> _Goal of the exercise_
Could you reproduce word for word the part of the passage about MKTO that runs from "MKTO-AmericanDreamThe boys emerged" up to and including "self-titled inaugural album."?

> _Text to read_
** begin **
MKTO is the amalgamation of two LA actors who happen to have music talent. They can probably dance too, regular Timberlake triple threats I bet. Malcolm Kelley and Tony Oller – yep, that’s where ‘MKTO’ is derived – were on the former American comedy-drama series Gigantic, before deciding to combine their musical abilities. Before that, the younger version of MK was little Walt Lloyd on the massive TV series Lost.

MKTO-AmericanDreamThe boys emerged out of the wilderness – and elaborated on the meaning of their name – with their first single release Thank You in January 2013, a shout out to the ‘Misfit Kids and Total Outcasts’; the type of kids they felt they were in school. Their following singles Classic and God Only Knows displayed the strong intentions of their hip-hop-meets-pop partnership, and their latest release American Dream joins these previous tracks in the same realm, as the latest single off their self-titled inaugural album.
** end **
> _Data_
** begin **
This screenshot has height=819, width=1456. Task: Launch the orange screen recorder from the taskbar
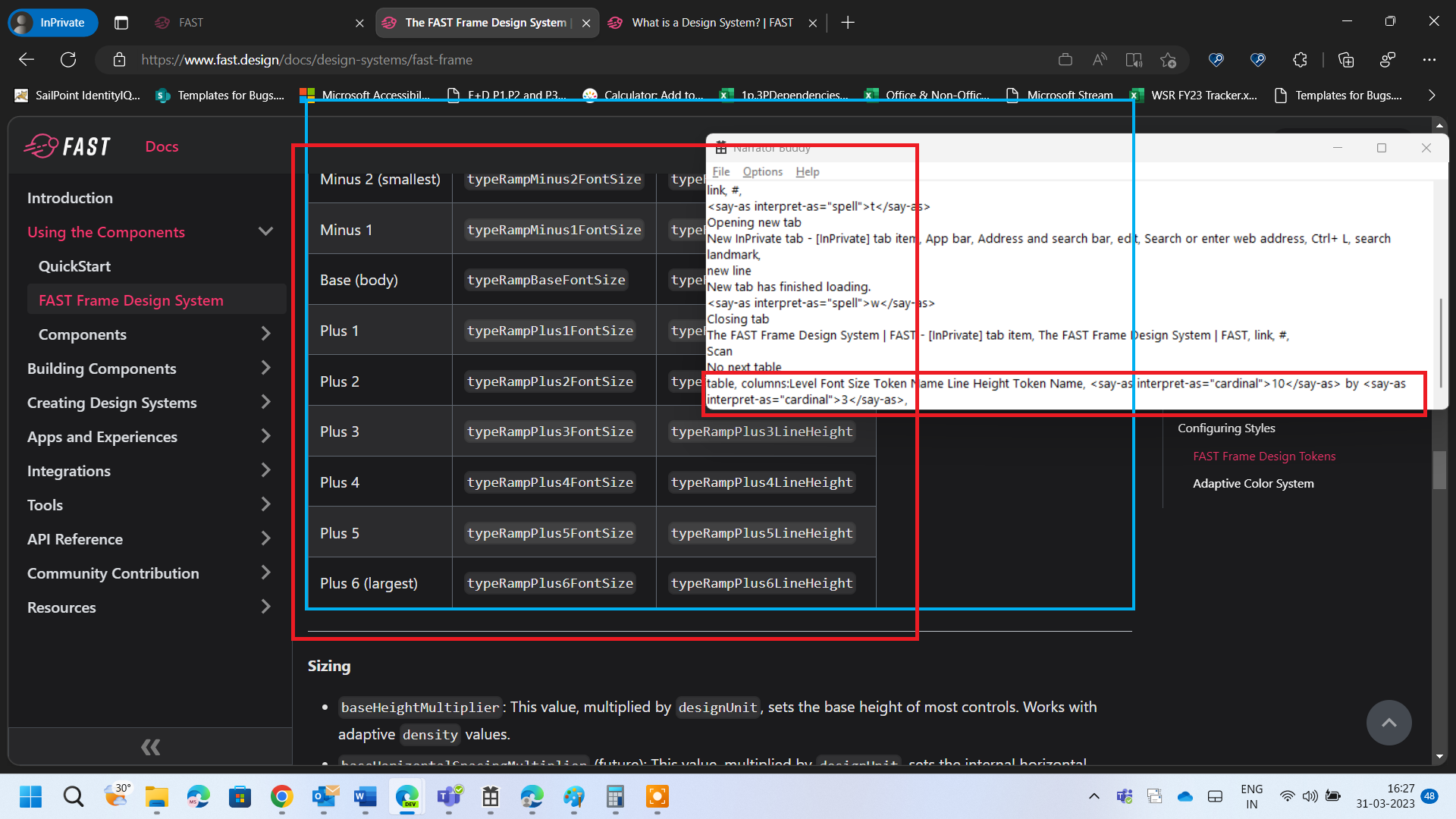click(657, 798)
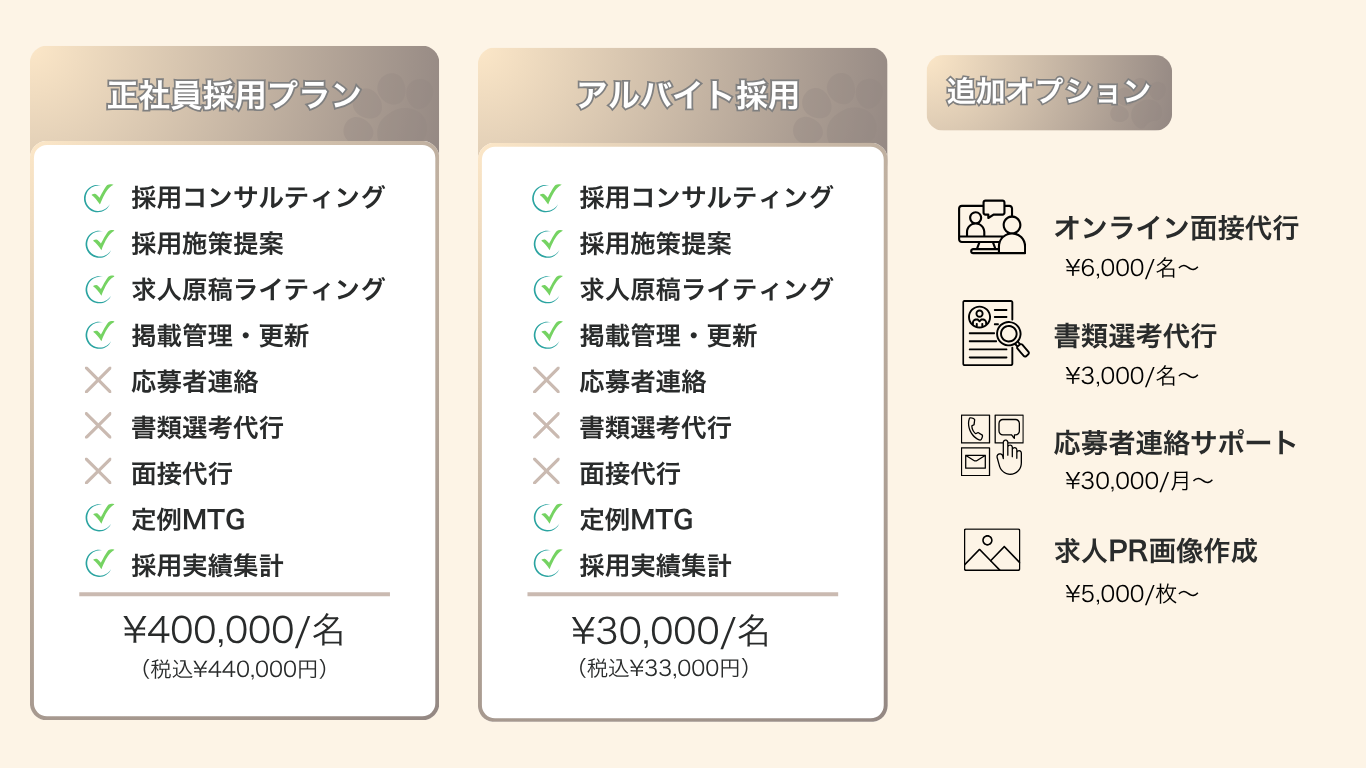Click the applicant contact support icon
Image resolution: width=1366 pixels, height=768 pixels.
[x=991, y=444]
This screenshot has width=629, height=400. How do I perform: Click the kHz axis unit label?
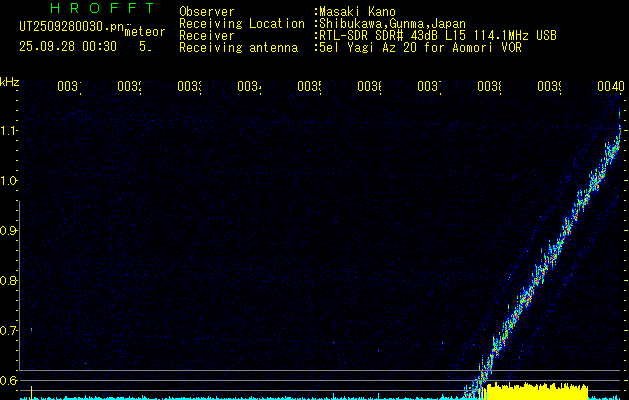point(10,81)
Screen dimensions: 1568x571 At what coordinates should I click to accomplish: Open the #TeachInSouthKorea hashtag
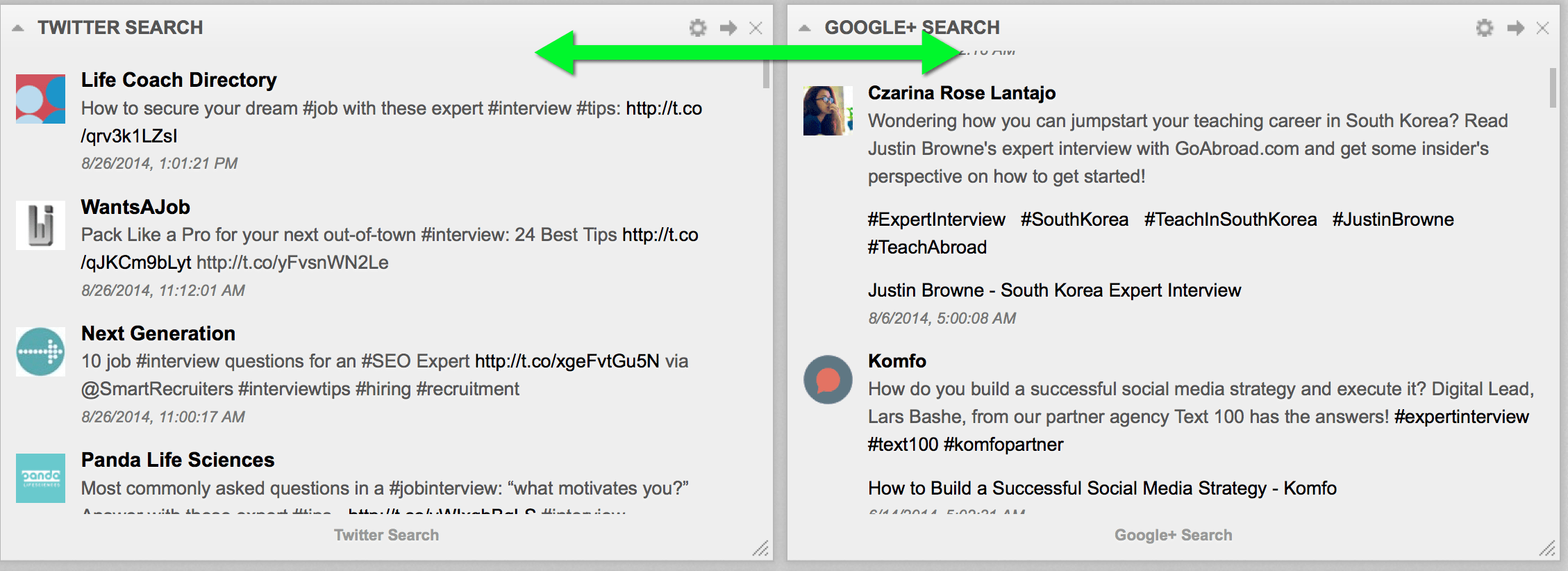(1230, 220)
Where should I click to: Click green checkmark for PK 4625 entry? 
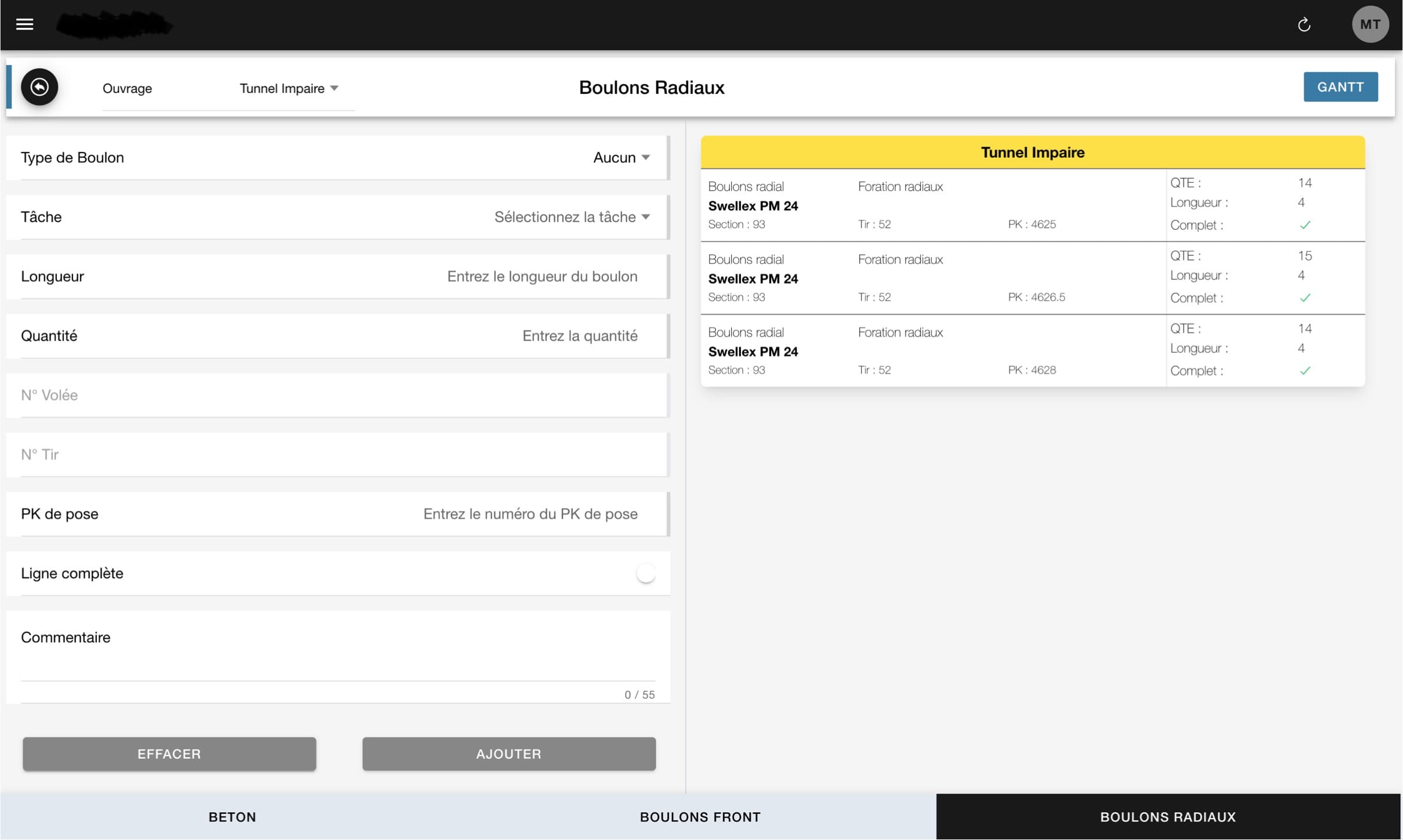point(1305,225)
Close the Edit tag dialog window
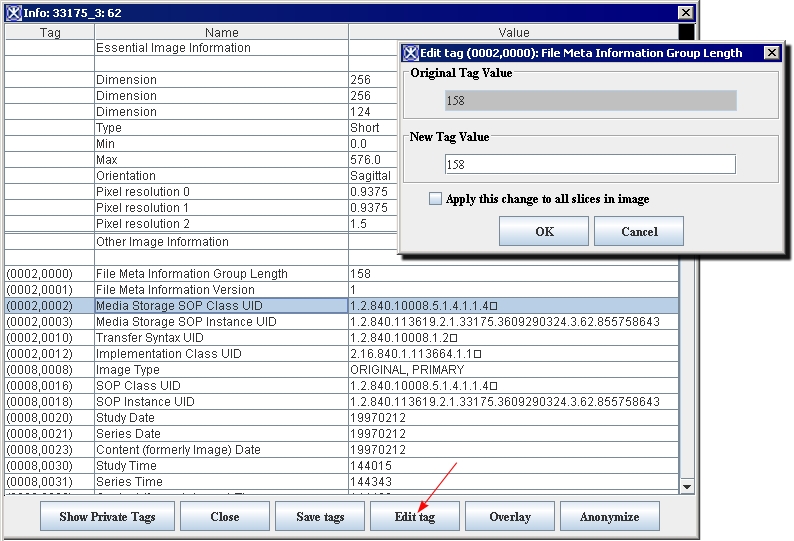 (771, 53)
** end **
> _Full response_
MKTO-AmericanDreamThe boys emerged out of the wilderness – and elaborated on the meaning of their name – with their first single release Thank You in January 2013, a shout out to the ‘Misfit Kids and Total Outcasts’; the type of kids they felt they were in school. Their following singles Classic and God Only Knows displayed the strong intentions of their hip-hop-meets-pop partnership, and their latest release American Dream joins these previous tracks in the same realm, as the latest single off their self-titled inaugural album.